A contributor, unless he is a general partner, is not a proper party to proceedings by or against a partnership, except where the object is to enforce a limited partner's right against, or liability to, the partnership.
(Ga. L. 1952, p. 375, § 26; Code 1981, §14-9-80; Code 1981, §14-9A-80, as redesignated by Ga. L. 1988, p. 1016, § 1.)
JUDICIAL DECISIONS
Nature of claims against partnership.
- When limited partners alleged that they had not received their portion of the financial items produced by the limited partnership and that their right to vote their shares was violated, it was error to dismiss their claims as derivative, as the alleged injury was to themselves and not to the partnership; however, it was proper to dismiss a claim based on a contractual relationship between the partnership and a third party, as if the claim had any merit it would inure to the benefit of the entire partnership.
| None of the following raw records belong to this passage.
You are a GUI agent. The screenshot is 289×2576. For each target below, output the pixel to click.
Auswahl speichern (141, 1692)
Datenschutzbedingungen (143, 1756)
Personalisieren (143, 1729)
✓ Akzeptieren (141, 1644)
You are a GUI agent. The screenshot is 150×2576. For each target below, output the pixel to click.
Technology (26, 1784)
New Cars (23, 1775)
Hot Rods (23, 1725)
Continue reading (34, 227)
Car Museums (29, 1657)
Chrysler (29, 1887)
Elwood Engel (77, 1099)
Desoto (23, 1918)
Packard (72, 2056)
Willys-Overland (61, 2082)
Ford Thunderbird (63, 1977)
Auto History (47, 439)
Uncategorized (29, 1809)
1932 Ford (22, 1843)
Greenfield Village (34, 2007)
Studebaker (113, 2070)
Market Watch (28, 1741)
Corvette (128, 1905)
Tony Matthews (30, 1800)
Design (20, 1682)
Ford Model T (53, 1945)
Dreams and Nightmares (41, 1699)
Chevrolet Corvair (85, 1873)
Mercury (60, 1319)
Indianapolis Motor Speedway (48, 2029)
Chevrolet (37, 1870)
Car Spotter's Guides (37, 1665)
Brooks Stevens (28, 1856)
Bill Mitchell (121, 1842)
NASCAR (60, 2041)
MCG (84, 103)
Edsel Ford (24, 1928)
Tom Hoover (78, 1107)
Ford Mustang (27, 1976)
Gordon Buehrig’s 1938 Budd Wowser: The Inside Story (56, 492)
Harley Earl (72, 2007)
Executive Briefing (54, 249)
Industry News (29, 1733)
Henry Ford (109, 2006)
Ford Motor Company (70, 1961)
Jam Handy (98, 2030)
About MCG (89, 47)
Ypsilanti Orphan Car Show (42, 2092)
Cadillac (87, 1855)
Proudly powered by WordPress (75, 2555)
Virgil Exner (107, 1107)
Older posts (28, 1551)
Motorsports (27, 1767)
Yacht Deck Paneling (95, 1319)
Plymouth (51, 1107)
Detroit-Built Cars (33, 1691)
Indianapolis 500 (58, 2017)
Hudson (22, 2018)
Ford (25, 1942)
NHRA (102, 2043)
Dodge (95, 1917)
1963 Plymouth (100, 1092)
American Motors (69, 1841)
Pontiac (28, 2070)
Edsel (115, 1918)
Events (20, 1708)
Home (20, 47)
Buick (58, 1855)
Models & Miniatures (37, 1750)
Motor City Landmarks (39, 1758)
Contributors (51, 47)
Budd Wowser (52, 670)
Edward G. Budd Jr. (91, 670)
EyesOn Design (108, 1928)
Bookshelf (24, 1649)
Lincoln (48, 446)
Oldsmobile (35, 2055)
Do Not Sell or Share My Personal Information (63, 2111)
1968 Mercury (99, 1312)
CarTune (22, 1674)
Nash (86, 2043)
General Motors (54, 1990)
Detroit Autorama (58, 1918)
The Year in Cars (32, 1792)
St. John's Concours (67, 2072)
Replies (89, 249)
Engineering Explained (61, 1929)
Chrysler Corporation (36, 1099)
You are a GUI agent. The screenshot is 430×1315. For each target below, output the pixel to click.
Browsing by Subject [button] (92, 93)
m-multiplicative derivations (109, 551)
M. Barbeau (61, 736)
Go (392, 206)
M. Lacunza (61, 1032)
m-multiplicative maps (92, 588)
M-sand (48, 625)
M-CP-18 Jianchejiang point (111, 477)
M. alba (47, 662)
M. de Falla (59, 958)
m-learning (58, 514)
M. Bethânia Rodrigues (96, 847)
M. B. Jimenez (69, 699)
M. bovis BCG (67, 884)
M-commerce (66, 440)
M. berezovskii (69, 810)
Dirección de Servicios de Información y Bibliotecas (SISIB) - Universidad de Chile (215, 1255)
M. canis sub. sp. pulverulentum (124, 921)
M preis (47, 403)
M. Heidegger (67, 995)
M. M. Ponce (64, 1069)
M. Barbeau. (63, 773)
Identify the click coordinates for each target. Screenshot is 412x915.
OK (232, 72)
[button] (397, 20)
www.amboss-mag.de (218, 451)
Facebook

Hendry v. Wells, 286 Ga. App. 774, 650 S.E.2d 338 (2007), cert. denied, No. S07C1835, 2008 Ga. LEXIS 102 (Ga. 2008).
RESEARCH REFERENCES
Am. Jur. 2d.
- 59A Am. Jur. 2d, Partnership, § 873 et seq.
C.J.S.- 68 C.J.S., Partnership, § 602 et seq.
U.L.A.- Uniform Limited Partnership Act (U.L.A.) § 26.
ALR.
- Parties plaintiff to actions based on libel or slander of a firm or its members, 52 A.L.R. 912.
PART 6 DISSOLUTION
14-9A-90. Effect of retirement, death, or insanity of general partner.
The retirement, death, or insanity of a general partner dissolves the partnership, unless the business is continued by the remaining general partners:
(Ga. L. 1952, p. 375, § 20; Code 1981, §14-9-90; Code 1981, §14-9A-90, as redesignated by Ga. L. 1988, p. 1016, § 1.)
RESEARCH REFERENCES
Am. Jur. 2d.
- 59A Am. Jur. 2d, Partnership, § 813 et seq.
C.J.S.- 68 C.J.S., Partnership, § 610 et seq.
U.L.A.- Uniform Limited Partnership Act (U.L.A.) § 20.
ALR.
- Right of solvent partner to close firm business upon bankruptcy or insolvency of copartner, 29 A.L.R. 45.
Relative rights of surviving partner and the estate of the deceased partner in proceeds of life insurance acquired pursuant to partnership agreement, 83 A.L.R.2d 1347.
Treatment of Family Limited Partnership for Federal Estate and Gift Tax Purposes, 27 A.L.R. Fed. 2d 559.